Rio Tinto and Mitsubishi Development have noted the statement given by Coal & Allied Industries that it has signed a Scheme Implementation Agreement with a bid vehicle, which is mutually owned by Mitsubishi Development and Rio Tinto.
Mitsubishi Development and Rio Tinto have planned to buy all the Coal & Allied’s shares, which is not presently owned under a Scheme of Arrangement.
Coal & Allied directors’ committee was established to believe that the primary proposal from Rio Tinto generally urges the Coal & Allied’s shareholders to vote in favor of the planned Scheme, dependent on an independent professional deducing that the Scheme is in the better interests of the minority shareholders of Coal & Allied and there is no proposal better than this.
According to the planned Scheme, the shareholders of Coal & Allied will get cash deliberation of A$125 per share with 39% premium and 25 % premium to the volume for one month with weighted average cost of its shares, which is an increase of A$3 comparing to the consideration of A$122 per share declared previously.
When the Coal & Allied shareholders agree to the Scheme and receive a ruling from the Australian Taxation Office, it will publicize a completely franked extraordinary payment of A$8 per share.

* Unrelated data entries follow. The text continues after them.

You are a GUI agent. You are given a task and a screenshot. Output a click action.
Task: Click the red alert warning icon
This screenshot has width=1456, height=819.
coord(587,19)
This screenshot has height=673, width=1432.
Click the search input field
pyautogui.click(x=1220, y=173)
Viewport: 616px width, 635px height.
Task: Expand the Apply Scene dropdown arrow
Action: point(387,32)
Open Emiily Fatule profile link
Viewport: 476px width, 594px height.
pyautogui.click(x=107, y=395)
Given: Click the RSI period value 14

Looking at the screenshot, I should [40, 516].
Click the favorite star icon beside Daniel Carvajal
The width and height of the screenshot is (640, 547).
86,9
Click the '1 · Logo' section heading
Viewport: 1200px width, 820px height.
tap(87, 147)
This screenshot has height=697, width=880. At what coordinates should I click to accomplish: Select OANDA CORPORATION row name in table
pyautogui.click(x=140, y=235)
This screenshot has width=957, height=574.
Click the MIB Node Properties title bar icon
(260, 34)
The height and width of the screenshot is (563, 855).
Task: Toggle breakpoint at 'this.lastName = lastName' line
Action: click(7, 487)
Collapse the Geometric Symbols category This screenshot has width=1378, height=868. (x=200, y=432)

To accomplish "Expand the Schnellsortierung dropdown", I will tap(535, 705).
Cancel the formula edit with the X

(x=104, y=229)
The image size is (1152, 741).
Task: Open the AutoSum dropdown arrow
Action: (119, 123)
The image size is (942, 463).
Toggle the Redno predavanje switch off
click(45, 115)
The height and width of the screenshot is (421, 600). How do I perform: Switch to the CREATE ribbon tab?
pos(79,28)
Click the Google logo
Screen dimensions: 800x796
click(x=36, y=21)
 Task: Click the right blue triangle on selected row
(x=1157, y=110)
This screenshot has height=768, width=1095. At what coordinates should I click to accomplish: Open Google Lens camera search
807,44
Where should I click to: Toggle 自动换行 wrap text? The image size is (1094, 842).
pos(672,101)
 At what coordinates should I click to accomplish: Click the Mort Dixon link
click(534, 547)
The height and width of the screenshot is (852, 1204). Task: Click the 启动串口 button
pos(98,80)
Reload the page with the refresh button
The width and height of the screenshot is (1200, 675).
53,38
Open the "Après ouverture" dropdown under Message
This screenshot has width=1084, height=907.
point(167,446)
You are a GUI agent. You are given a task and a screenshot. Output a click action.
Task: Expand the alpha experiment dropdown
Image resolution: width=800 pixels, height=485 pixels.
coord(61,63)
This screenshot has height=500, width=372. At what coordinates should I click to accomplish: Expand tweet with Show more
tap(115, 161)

Depending on the amount of the special dividend, the amount compensated to the shareholders of Coal & Allied by the bid vehicle, will be lessened correspondingly. It is anticipated to fund the special dividend from the present cash resources of Coal & Allied and/or the loans from Hunter Valley Resources, Rio Tinto and Mitsubishi Development.
The combined indirect and direct interests in Coal & Allied possessed by Mitsubishi Development and Rio Tinto will increase to 20% and 80% respectively, if the Scheme succeeds. Presently, Coal & Allied is owned 75.7% by Rio Tinto and 10.2% by Mitsubishi Development.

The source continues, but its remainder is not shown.